Modern vaccine technology has subsequently protected many millions of people from the devastating effects of infectious diseases. A greater than 92% decline in cases and a 99% or greater decline in deaths due to diseases prevented by vaccines recommended before 1980 were shown for diphtheria, mumps, pertussis, and tetanus. Endemic transmission of poliovirus and measles and rubella viruses has been eliminated in the United States; smallpox has been eradicated worldwide.
The dramatic success of "conventional" vaccines has since inspired scientists to harness the body's immune system to tackle a host of other diseases with unmet needs, such as allergies, autoimmune diseases, cancer, and other infectious diseases. Unfortunately, the technological approach used to create the first vaccine successes does not lend itself to creating new immunotherapies against cancer, HIV, hepatitis C, and a legion of other deadly and disabling diseases.

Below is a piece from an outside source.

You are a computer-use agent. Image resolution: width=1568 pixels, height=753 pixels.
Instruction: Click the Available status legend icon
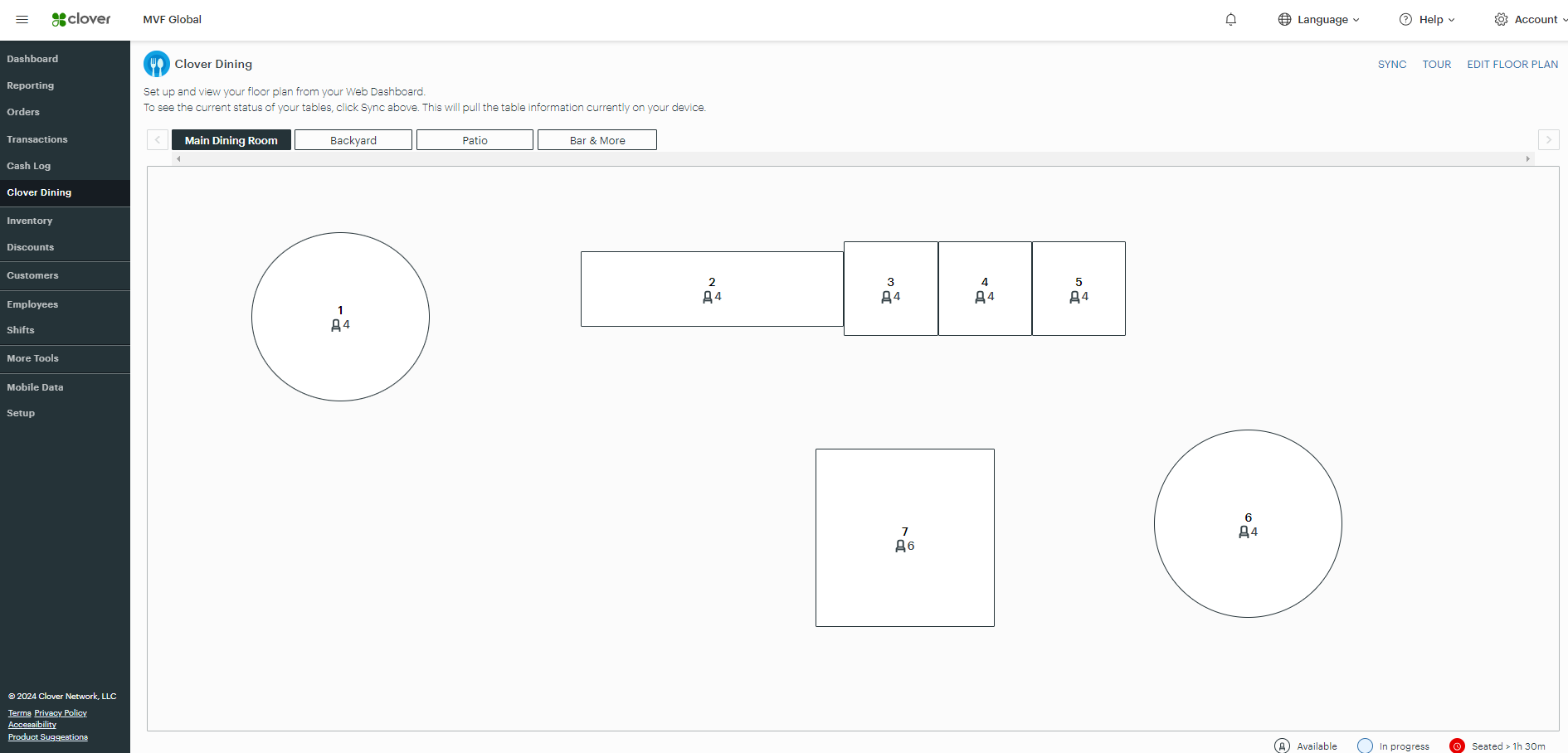1283,746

Expanding immunotherapy boundaries
Significant scientific research investment has resulted in an array of new immunotherapy strategies. Some aim to down-regulate or better control an over-active immune system to tackle, for example, autoimmune diseases and allergies. Others are focused on up-regulating the immune system, as with conventional vaccines, to strengthen the immune response against cancers and infectious diseases.
Rather than using a killed or attenuated live version of a virus to induce a desired antibody response, as with conventional vaccines, new passive immunotherapies may directly introduce an agent such as a monoclonal antibody to conquer disease. New active immunotherapies such as DNA vaccines aim to stimulate not only a humoral (antibody) response, as do conventional vaccines and monoclonal antibodies, but also a cellular response, generating T-cells that can kill cancerous or infected cells. Inducing a T-cell response is considered a vital goal of immunotherapy research to achieve new vaccines capable of not only preventing but treating disease.
The growing knowledge and progressive clinical successes of newer immunotherapies (as indicated in the diagram below) are increasing scientists' conviction that harnessing the body's immune system against poorly treated diseases such as cancers and chronic infectious diseases is possible.